When building the STRATT CI GitHub Actions workflow, the natural temptation was to implement each of the 8 failure modes as separate shell steps — call stratt validate, grep for cycles, check fingerprints. Instead, the entire CI check sequence already existed as a single function (runCIPipeline()) in @stratt/graph/ci.ts with 35 passing tests. The workflow needed thin CLI wrappers, not reimplemented logic.

The Pattern

The @stratt/graph package had a fully tested runCIPipeline(input: CIInput): CIResult that orchestrated all 9 checks (schema, fingerprint, imports, DAG, protected agents, gate removal, contract breaks, draft isolation, blast radius) and returned a structured result with a pre-formatted markdown report.
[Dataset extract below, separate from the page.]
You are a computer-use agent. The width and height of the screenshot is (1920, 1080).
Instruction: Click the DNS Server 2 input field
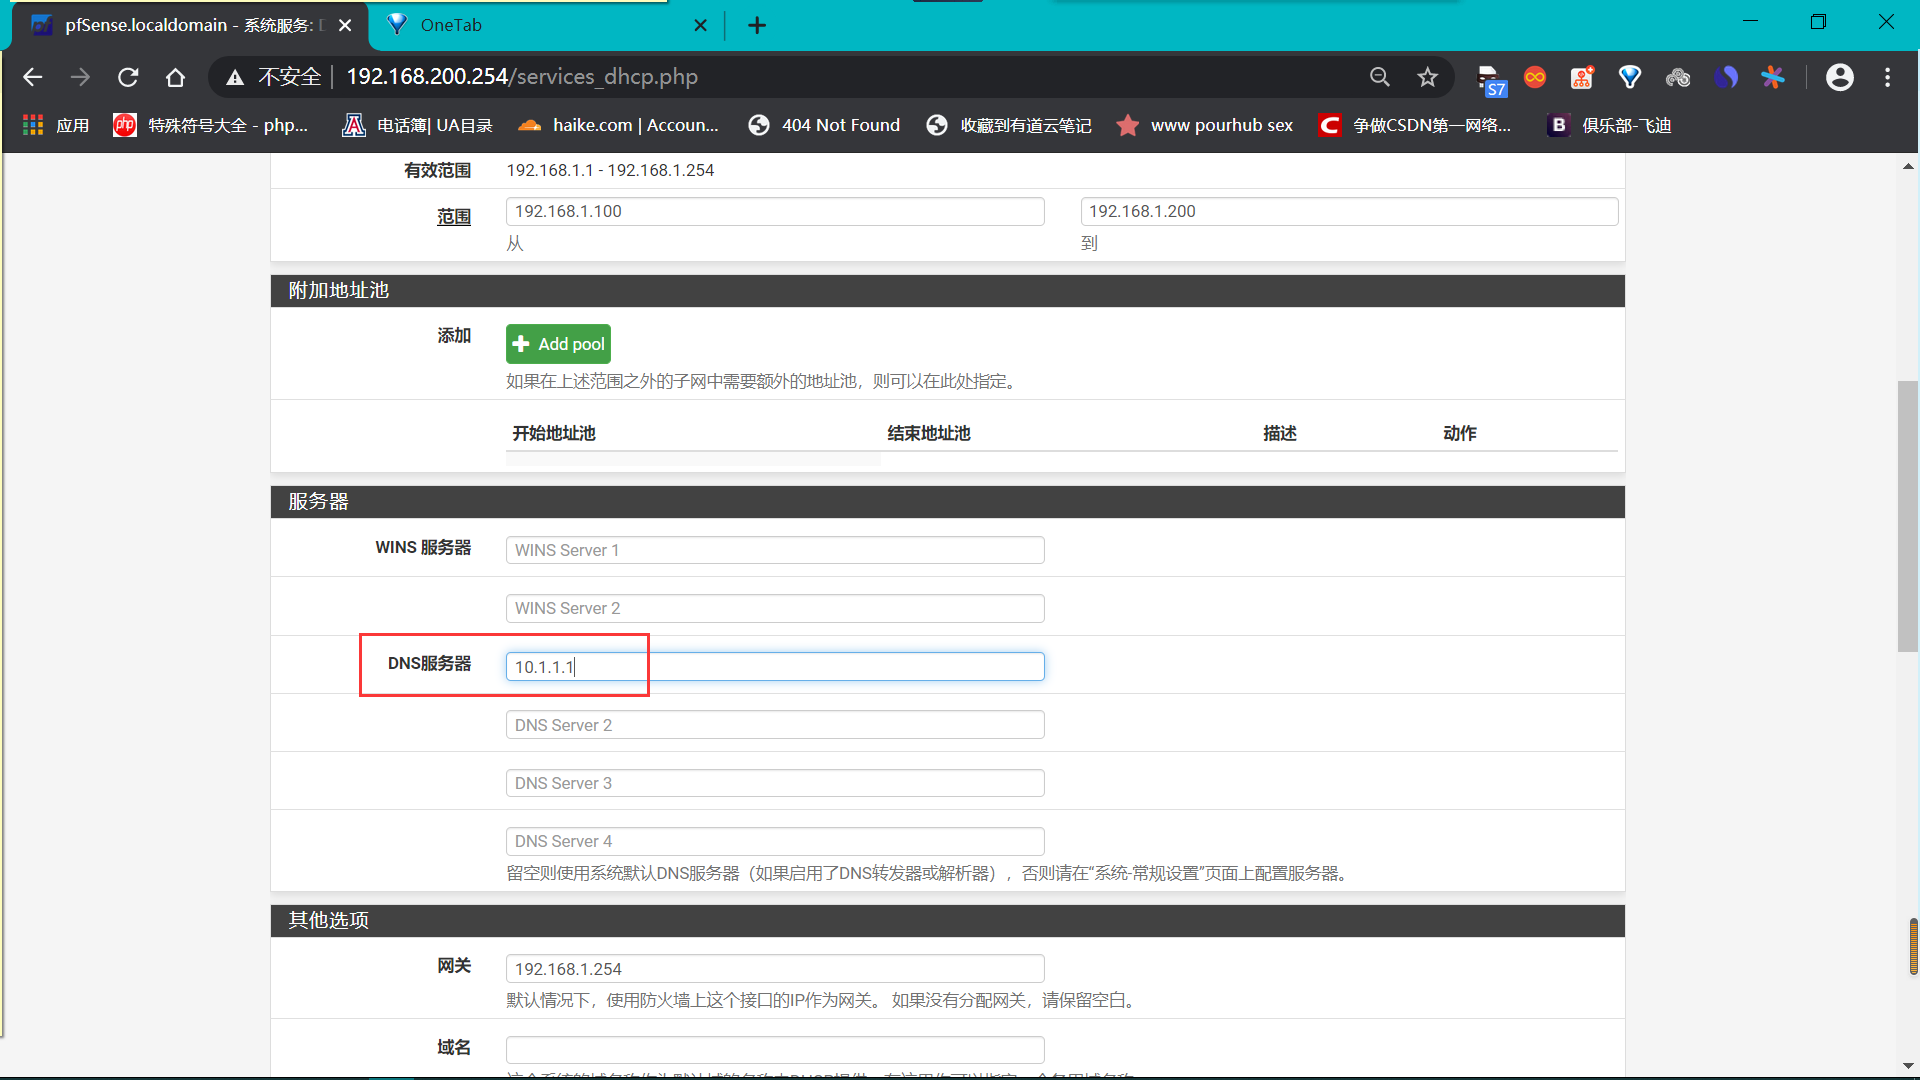[775, 725]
Two new CLI commands (stratt ci and stratt impact) simply marshalled I/O: reading files, fetching previous versions from git, loading config — then delegated to the library.

Business Impact

This preserved the single-source-of-truth property. When a new failure mode (FM-09+) is added to @stratt/graph, every CI workflow inherits it automatically. No workflow YAML changes needed. The workflow is a consumer of the graph API, not a parallel implementation that can drift.

Key Takeaway

If your CI pipeline logic lives in shell scripts inside YAML, you’ve duplicated your domain rules into an untestable format. Move the rules to a testable library, then make CI a thin caller. This is the same principle as keeping business logic out of HTTP handlers — CI workflows are just another I/O boundary.